From a blog by Rachel:
Okay, so I fell asleep in meditation once or twice at Yogaville (I’m usually only up at 6:00 a.m. if I forgo sleep or score a cheap airline ticket), but while the prospect of sitting in meditation for five minutes used to scare me (Jack Kornfield’s guided meditations eased that fear), not too long ago, the thought of sitting for up to four times a day would have sent me and my Yoga mat packing. When I signed up for my Yoga teacher training, one of the instructors told, or rather warned me, that our weekend ashram trip would be somewhat of a meditation boot camp if I didn’t have a regular meditation practice (and apparently gazing at pictures of Twilight hottie Robert Pattinson doesn’t count).
However, after a guided morning meditation and one session of meditating in the LOTUS temple, an ecumenical shrine that also houses a museum of the world religions, from Islam to Judaism to Jainism and Native American traditions, I was actually eager to meditate the next day. The otherworldly pink and turquoise mud blossom is located in Buckingham, Virginia, also known as middle of nowhere and prepare to get car sick when you leave the highway roughly two hours before you reach the ashram, Virginia (though this might have had more to do with sitting in the backseat of a large van. And nothing to do with the three slices of pizza and chocolate birthday cake I had for lunch…nothing).
As part of my 200 hour Yoga Teacher Training, I spent this past weekend at Yogaville, an ashram founded by Swami Satchidananda, creator of the Integral Yoga method, a meditative practice that includes eye stretches and pranayama, in addition to gentle asana, in each session. Satchidananda is probably best known for opening Woodstock in 1969, describing music as “the celestial sound that controls the whole universe.” My first evening at the ashram I was, er, upset about a boy. I am pretty sure that other ashram visitors were a little surprised to find a girl crying in the dorm bathroom around the 10:00 p.m. silent hour (this coupled with the fact that one of my fellow teachers in training came down with the flu in the van and was throwing up in the stall next to me. The whole situation kind of reminded me of my boarding school years, but I digress.)

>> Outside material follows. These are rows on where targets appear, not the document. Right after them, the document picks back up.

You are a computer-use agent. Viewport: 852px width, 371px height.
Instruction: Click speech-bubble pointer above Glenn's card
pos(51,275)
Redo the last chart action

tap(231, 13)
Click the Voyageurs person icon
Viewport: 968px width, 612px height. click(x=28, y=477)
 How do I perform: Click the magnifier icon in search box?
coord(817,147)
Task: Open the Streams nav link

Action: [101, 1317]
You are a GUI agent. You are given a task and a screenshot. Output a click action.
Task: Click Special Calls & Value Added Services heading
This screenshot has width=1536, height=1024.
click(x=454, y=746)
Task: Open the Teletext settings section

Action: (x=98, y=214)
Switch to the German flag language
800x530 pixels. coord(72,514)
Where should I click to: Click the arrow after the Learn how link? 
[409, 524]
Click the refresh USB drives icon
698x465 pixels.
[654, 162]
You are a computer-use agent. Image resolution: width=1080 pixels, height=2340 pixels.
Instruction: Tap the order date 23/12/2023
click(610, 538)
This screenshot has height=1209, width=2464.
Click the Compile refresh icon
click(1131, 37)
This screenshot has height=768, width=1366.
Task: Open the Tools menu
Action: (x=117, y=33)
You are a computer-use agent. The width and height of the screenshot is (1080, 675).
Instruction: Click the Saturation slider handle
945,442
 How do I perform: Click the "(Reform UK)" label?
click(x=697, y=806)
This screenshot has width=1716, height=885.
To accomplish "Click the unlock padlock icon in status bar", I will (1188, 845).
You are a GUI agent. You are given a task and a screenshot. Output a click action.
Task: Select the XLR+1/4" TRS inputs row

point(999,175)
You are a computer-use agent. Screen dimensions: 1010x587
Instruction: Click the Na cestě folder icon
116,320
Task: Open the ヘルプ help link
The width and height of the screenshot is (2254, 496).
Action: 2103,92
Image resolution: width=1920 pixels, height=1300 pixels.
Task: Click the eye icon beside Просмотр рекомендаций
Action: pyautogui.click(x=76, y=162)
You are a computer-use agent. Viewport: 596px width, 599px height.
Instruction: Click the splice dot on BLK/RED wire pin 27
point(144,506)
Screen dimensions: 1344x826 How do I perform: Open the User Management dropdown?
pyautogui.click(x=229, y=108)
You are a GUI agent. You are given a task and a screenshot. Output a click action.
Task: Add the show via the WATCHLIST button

One of my best friends even texted me “Don’t cry! You’re at Yogatown!” I thought I might spend the whole weekend crying, not a first in my book as far as broken hearts are concerned, but after two days, 4 Yoga sessions, multiple sitting meditations, and one walking meditation, I reached a sort of detachment and calmness. In fact, I stopped obsessing over painful thoughts, and it was not because they did not come to me, but I was more adept at sending them away by weekend’s end.
This was the first ashram I have visited, but I’m pretty sure the schedule was standard ashram fare, early (early) morning meditation, morning Yoga, vegetarian meals, afternoon Yoga, and more meditation opportunities and lectures. At Saturday satsang, Doug Keller was one of the featured speakers. There was also an Israeli family of five visiting the ashram. The oldest son, a young teenager, masterfully juggled at meals. Their young daughter could go into lotus pose without batting an eye, and their rambunctious four year old son [Elisha-see video on this page] giggled all day, riding a bike around the lawn, a constant reminder to cultivate child like wonder and awe. They were my favorite ashram guests, sorry Doug! Yogaville has also cornered the market on its unique alarm clock system. Each morning, I awoke to the sounds of violin music played by an 80 year old former nun turned Swami (And I also heard they were hosting line dancing the night after we departed. It’s an Ashram Y’all!).
In meditation the first morning, I kept having an experience which is somewhat hard to describe, but let me try…I kept feeling like I was dropping into myself, as soon as I became aware of the feeling, as in “This feels goooood,” I lost it. But I kept dropping into it; it felt like home. Of course, again, as soon as I realized this, I was no longer there. However, I wanted more. In that sense, meditation became like the homemade cornbread served at several of the meals, addictive, yet with no threat of loosing brain cells. (In fact, meditation has been shown to increase the part of the brain that is responsible for tempered decision making, the part of the brain that is still developing in teenagers).
I also sat for mediation in the LOTUS temple, which is on the second floor of the building, situated on butterfly lakes at the base of the Blue Ridge Mountains. The inner sanctum is illuminated by subtle neon lights (surprisingly not an oxymoron). This is not your grandparents’ temple, and I wasn’t too surprised to learn that the shrine was constructed in the 80s, a decade I associate both with being born and with substantial lapses in judgment from Miles Davis.
Despite this, the temple does not feel hokey, rather it buzzes with energy, perhaps from the neon tubes, but maybe also from good vibes and from the fact that the temple was built to promote interfaith understanding; The goal of Integral Yoga is “to realize the spiritual unity behind all the diversity in the entire creation and to live harmoniously as members of one universal family,” as Integral Yoga Teacher Trace Sahaja Bonner explains (a mission that melts even my cynical post-college-in-the-recession-era heart).
Yeah, it’s a lofty goal, but a LOTUS temple in the middle of the rural Virginia probably sounded pretty lofty once too.